## [Stored items]
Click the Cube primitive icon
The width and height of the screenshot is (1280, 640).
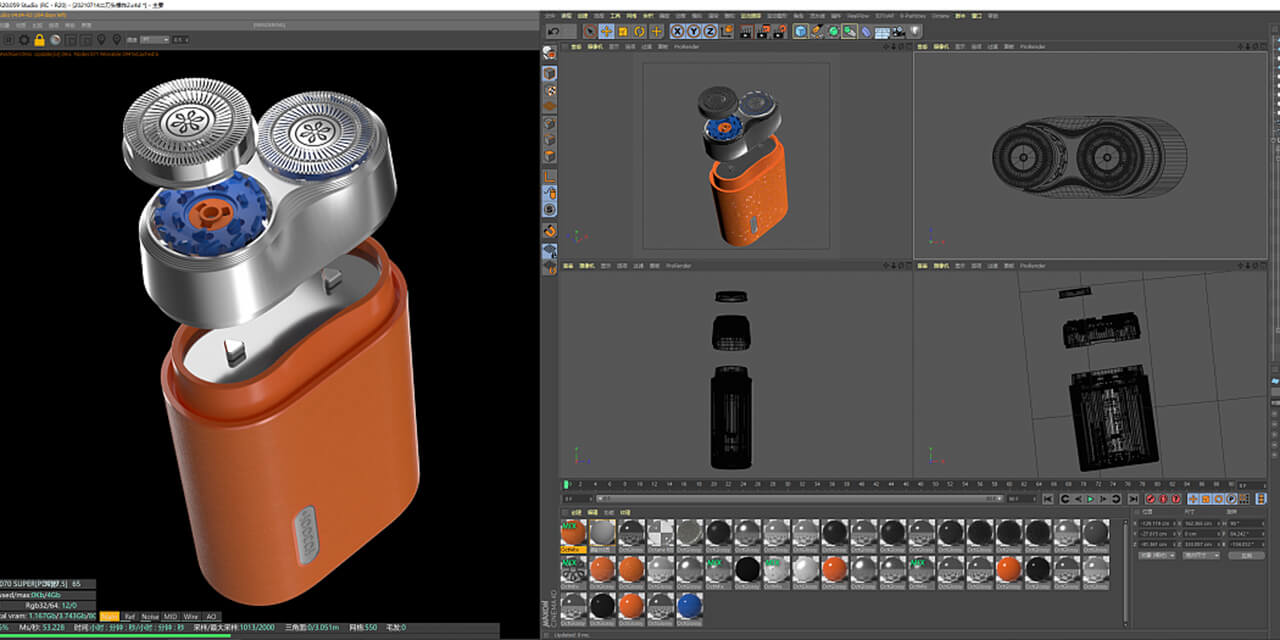(800, 31)
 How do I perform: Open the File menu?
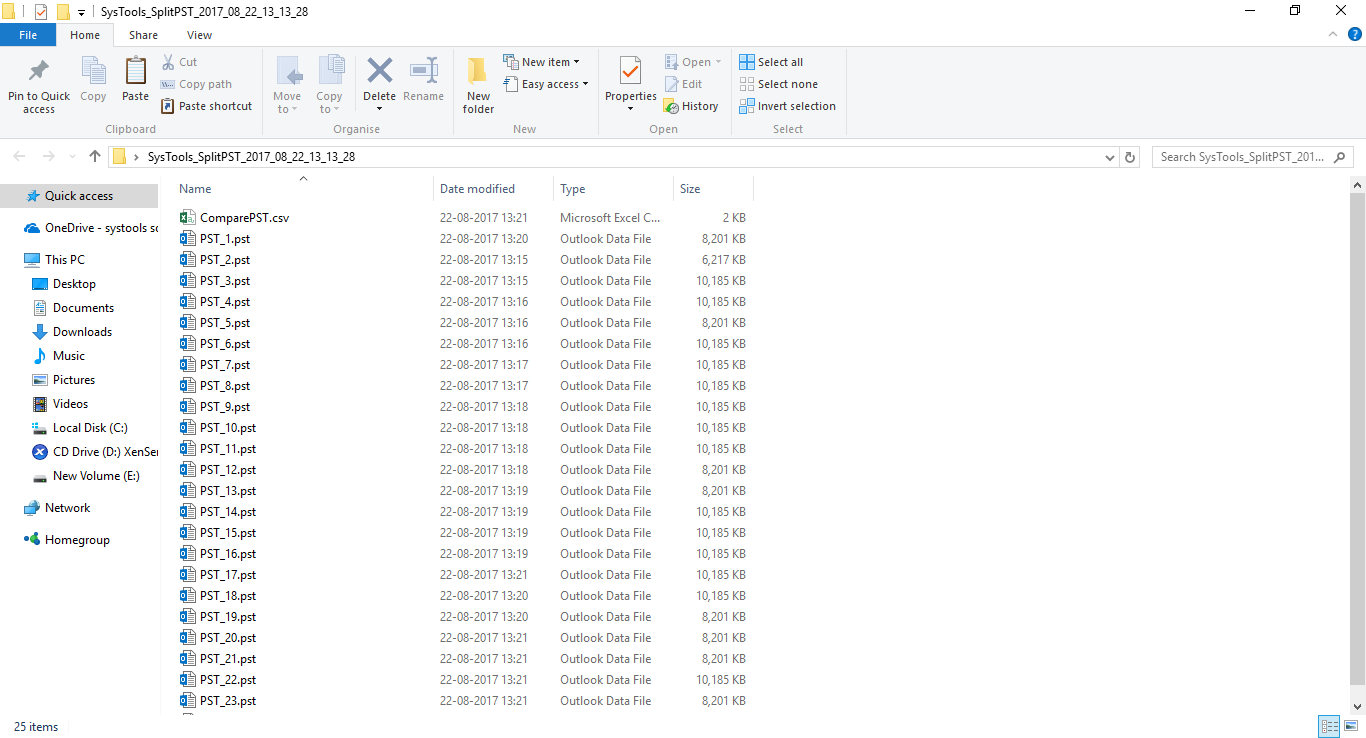click(x=28, y=33)
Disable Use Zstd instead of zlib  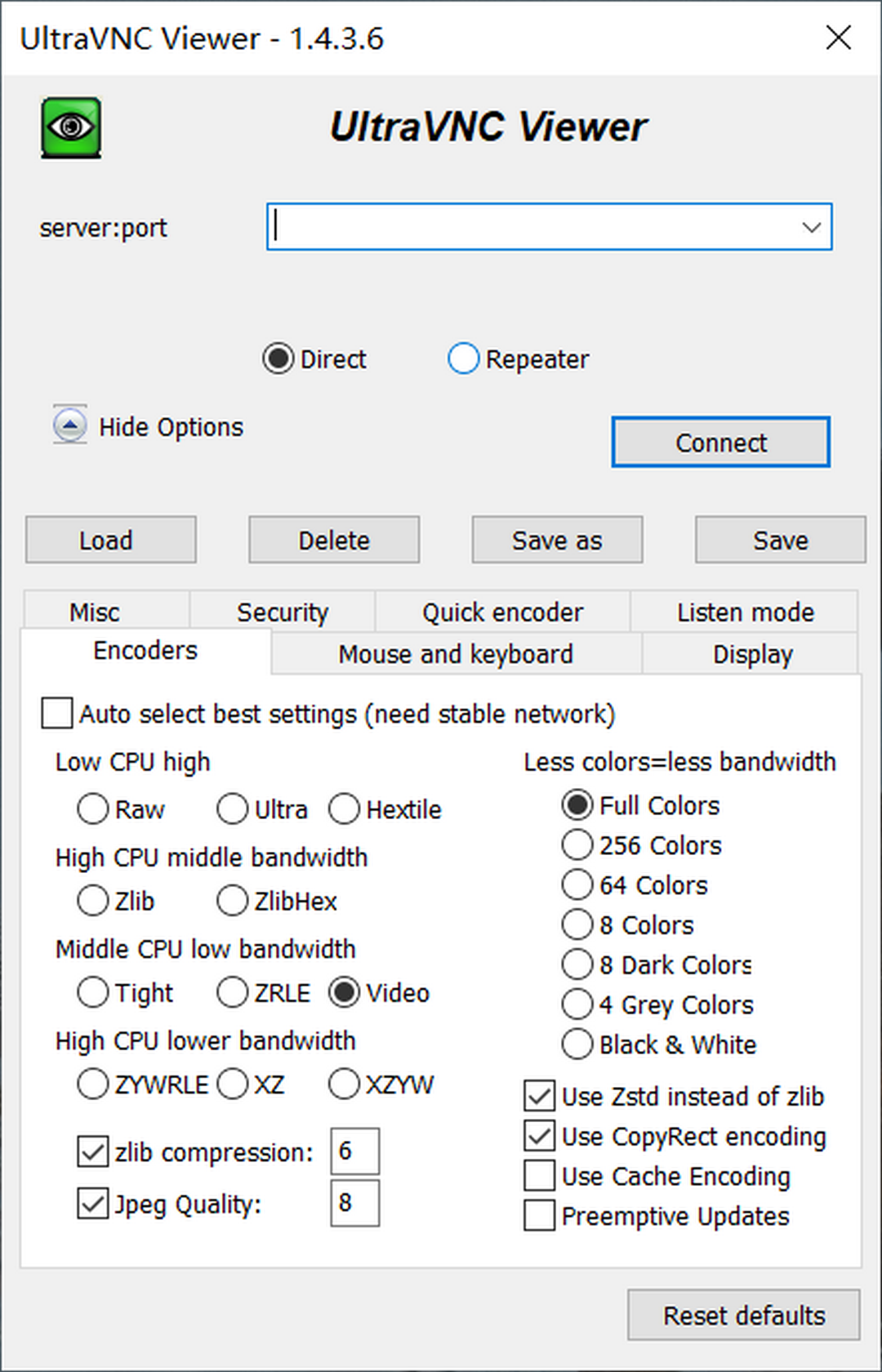tap(540, 1096)
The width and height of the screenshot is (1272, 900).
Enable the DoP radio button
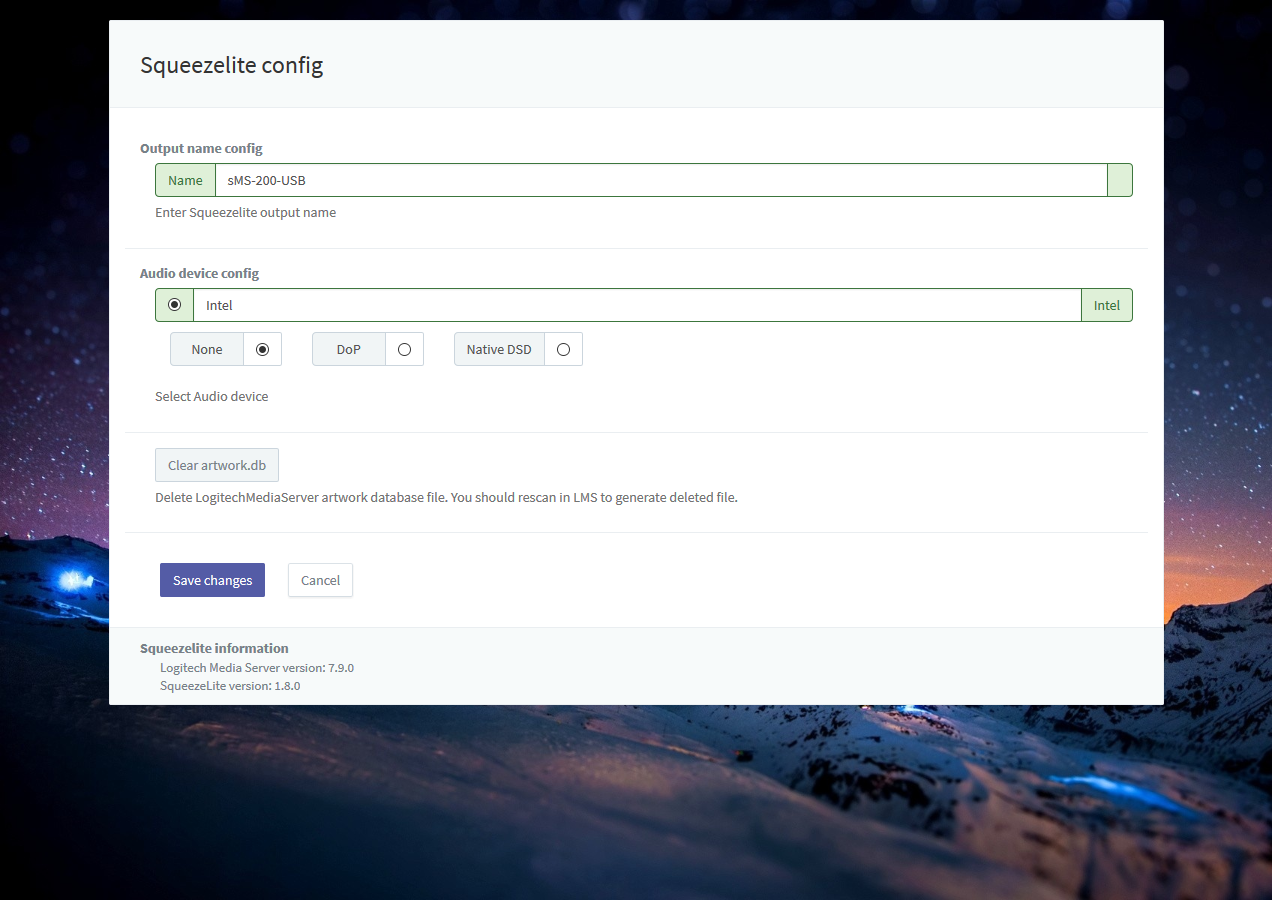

## [BRIEF]
Your copy must hold exactly the lines from the one with "The width and height of the screenshot is (1272, 900)." to the end of the records above, both included, and no pictures.

## [TASK RESPONSE]
The width and height of the screenshot is (1272, 900).
Enable the DoP radio button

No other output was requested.